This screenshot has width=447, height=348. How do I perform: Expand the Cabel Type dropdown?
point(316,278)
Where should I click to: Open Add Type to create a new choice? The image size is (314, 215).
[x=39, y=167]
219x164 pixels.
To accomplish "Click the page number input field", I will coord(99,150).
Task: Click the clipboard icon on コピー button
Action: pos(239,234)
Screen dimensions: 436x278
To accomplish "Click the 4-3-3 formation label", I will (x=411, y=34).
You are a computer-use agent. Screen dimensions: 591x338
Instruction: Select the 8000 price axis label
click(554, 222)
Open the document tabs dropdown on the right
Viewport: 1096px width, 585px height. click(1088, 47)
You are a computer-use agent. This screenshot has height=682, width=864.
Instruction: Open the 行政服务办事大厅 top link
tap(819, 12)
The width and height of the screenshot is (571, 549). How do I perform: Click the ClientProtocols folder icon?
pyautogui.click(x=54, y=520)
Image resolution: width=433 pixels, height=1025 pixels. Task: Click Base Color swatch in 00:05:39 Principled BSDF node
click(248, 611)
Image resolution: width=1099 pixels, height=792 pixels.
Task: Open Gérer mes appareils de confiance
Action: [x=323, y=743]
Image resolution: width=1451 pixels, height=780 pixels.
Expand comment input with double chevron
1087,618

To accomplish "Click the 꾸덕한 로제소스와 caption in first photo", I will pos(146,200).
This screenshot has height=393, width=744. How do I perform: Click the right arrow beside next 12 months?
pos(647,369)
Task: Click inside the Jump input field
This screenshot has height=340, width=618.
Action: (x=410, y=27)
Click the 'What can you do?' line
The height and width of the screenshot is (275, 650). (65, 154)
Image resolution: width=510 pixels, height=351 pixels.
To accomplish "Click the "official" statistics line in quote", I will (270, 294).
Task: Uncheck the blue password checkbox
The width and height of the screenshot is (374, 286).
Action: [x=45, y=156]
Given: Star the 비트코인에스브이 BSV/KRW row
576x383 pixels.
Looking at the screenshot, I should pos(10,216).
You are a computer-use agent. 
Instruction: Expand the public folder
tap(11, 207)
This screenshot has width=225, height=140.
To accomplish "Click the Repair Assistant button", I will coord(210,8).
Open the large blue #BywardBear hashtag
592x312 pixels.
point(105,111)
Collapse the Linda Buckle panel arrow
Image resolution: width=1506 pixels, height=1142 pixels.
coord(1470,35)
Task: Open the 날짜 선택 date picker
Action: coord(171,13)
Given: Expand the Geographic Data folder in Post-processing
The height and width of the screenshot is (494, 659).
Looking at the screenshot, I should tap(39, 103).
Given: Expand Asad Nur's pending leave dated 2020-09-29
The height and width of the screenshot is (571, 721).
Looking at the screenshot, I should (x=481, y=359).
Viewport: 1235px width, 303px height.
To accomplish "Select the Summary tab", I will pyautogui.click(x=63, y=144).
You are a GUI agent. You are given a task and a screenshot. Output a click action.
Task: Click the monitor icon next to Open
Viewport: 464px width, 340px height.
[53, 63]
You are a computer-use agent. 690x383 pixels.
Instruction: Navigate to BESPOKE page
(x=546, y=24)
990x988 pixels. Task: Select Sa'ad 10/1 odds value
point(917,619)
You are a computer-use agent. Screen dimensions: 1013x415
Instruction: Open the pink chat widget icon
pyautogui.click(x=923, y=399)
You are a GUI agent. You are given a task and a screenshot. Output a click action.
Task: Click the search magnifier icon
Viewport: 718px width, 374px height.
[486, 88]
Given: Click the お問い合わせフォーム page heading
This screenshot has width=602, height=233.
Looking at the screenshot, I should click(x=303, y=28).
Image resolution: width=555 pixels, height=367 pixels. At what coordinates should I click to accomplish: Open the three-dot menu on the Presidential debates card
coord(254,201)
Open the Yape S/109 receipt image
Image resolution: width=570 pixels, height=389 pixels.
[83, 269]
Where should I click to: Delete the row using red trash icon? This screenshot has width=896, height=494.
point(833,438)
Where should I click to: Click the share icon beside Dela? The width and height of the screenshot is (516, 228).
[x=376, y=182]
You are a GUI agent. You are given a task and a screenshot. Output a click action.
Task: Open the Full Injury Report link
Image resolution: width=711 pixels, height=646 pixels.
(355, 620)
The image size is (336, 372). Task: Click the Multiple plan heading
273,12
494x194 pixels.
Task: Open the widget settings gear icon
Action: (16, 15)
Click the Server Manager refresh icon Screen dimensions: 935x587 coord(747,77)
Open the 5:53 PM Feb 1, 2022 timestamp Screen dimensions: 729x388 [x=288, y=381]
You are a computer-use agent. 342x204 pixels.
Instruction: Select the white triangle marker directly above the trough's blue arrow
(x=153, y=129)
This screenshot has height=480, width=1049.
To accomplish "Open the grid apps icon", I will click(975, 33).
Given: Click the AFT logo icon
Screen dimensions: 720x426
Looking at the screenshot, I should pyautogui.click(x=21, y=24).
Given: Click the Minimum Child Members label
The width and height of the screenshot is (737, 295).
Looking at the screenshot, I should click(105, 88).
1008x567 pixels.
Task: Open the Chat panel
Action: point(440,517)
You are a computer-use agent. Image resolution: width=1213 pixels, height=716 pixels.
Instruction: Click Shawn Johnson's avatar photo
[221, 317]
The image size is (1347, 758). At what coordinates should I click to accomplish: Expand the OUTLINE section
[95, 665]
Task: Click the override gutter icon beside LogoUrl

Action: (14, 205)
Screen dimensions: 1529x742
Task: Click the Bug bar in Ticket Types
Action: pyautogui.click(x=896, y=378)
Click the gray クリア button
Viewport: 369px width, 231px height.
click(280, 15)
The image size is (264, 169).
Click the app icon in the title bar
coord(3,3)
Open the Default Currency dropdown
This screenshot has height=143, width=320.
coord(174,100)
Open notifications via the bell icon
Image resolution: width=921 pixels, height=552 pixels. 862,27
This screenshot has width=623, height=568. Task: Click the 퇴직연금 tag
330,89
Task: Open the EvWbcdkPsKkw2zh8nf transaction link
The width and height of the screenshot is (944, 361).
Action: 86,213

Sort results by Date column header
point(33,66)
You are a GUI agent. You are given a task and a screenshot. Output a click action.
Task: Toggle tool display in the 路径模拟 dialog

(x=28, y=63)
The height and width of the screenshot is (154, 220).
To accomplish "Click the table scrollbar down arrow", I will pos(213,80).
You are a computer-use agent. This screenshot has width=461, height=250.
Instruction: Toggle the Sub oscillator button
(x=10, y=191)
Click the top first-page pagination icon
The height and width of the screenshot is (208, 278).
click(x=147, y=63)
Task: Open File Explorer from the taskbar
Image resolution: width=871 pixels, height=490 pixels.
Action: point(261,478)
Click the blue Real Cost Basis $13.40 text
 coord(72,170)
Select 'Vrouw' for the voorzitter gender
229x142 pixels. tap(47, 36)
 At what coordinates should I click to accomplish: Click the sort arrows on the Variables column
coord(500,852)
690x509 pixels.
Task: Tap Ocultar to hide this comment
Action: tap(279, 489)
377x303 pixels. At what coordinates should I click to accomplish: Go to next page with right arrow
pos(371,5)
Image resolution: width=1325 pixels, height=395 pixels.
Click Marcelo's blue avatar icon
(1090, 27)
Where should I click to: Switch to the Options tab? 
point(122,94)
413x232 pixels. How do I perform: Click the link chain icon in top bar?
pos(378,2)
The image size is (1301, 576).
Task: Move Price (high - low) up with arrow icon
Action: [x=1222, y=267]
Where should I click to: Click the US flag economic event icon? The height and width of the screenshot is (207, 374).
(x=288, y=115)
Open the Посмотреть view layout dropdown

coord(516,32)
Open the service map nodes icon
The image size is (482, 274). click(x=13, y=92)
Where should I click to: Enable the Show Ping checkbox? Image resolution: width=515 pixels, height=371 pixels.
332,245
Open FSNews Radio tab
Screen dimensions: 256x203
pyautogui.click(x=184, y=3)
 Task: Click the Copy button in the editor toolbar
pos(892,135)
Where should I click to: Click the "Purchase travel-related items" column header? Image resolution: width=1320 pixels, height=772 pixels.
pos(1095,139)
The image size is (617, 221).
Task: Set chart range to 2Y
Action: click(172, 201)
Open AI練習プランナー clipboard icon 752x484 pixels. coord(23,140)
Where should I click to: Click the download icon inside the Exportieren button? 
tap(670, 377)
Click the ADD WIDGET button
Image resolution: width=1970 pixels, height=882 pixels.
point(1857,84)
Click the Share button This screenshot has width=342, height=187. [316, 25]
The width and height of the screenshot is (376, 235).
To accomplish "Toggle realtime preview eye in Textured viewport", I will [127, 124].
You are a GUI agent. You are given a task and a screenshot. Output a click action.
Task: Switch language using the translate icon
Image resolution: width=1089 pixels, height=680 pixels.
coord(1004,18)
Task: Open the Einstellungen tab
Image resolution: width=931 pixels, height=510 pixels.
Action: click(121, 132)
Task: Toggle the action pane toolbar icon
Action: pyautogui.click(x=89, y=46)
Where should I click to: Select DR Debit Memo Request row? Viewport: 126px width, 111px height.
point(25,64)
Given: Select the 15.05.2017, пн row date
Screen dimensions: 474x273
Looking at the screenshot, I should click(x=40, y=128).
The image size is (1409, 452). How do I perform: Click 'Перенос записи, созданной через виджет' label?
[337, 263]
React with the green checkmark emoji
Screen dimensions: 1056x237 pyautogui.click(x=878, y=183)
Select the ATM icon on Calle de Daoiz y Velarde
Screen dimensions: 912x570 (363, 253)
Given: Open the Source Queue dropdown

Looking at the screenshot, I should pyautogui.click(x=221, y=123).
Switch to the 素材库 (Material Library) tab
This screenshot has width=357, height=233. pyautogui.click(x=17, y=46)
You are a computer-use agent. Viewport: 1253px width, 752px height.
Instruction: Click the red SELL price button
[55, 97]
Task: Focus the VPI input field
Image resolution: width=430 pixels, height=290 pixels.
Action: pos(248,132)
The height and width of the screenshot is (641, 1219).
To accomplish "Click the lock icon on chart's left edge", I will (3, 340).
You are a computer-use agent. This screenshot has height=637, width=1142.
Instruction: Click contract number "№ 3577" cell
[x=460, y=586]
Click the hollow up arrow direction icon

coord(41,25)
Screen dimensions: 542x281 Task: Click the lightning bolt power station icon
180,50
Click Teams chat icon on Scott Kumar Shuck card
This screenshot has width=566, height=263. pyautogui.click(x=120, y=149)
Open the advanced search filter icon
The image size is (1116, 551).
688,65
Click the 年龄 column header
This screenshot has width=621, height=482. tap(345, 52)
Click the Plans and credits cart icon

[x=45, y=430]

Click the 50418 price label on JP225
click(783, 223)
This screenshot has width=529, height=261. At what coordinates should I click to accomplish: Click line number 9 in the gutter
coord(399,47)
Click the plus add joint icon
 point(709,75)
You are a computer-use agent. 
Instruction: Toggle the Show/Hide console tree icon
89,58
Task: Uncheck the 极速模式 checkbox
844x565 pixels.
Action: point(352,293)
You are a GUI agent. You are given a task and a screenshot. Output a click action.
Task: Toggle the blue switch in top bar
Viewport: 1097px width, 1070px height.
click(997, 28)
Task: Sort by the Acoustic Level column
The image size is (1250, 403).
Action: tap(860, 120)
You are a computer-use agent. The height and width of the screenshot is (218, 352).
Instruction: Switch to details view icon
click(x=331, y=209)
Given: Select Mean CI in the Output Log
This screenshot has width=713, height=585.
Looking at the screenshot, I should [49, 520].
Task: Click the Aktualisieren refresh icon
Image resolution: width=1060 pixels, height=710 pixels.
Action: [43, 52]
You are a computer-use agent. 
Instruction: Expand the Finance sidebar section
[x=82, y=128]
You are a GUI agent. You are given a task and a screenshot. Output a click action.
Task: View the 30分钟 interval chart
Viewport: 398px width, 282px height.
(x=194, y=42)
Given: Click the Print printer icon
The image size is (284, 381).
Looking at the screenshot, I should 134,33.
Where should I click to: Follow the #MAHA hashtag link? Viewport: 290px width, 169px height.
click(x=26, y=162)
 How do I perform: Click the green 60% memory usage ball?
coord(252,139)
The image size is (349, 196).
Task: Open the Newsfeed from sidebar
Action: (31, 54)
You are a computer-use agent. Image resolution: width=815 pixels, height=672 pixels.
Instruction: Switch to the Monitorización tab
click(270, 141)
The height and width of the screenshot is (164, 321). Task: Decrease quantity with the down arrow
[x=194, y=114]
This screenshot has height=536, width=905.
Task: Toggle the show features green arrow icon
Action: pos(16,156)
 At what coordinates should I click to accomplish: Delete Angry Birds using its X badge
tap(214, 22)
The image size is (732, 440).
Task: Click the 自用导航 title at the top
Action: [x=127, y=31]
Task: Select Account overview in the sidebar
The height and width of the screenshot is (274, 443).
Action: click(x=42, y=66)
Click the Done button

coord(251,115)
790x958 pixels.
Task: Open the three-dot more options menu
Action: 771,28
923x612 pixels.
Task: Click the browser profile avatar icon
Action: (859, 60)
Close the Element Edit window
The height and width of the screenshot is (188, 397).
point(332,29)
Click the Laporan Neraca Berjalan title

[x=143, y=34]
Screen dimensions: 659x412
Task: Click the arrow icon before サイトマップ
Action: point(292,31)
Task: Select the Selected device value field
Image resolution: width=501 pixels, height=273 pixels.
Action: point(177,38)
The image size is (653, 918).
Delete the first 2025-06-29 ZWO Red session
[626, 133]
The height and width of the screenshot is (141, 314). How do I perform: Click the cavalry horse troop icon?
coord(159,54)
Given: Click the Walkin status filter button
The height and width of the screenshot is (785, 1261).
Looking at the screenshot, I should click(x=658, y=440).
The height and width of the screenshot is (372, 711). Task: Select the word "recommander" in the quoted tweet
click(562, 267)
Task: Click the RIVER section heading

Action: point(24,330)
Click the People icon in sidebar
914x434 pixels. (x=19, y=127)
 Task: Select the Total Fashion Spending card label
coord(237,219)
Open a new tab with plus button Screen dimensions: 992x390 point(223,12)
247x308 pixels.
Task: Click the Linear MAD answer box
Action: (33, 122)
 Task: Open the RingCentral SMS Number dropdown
- - - - - - -
Your instructions: Beginning at the line with "The image size is (264, 169)." and stopping after the line with "Task: Open File Explorer from the taskbar", please write out every line of the data above exactly and nothing else.

Task response:
The image size is (264, 169).
Click the app icon in the title bar
coord(3,3)
Open the Default Currency dropdown
This screenshot has height=143, width=320.
coord(174,100)
Open notifications via the bell icon
Image resolution: width=921 pixels, height=552 pixels. 862,27
This screenshot has width=623, height=568. Task: Click the 퇴직연금 tag
330,89
Task: Open the EvWbcdkPsKkw2zh8nf transaction link
The width and height of the screenshot is (944, 361).
Action: 86,213

Sort results by Date column header
point(33,66)
You are a GUI agent. You are given a task and a screenshot. Output a click action.
Task: Toggle tool display in the 路径模拟 dialog

(x=28, y=63)
The height and width of the screenshot is (154, 220).
To accomplish "Click the table scrollbar down arrow", I will pos(213,80).
You are a computer-use agent. This screenshot has width=461, height=250.
Instruction: Toggle the Sub oscillator button
(x=10, y=191)
Click the top first-page pagination icon
The height and width of the screenshot is (208, 278).
click(x=147, y=63)
Task: Open File Explorer from the taskbar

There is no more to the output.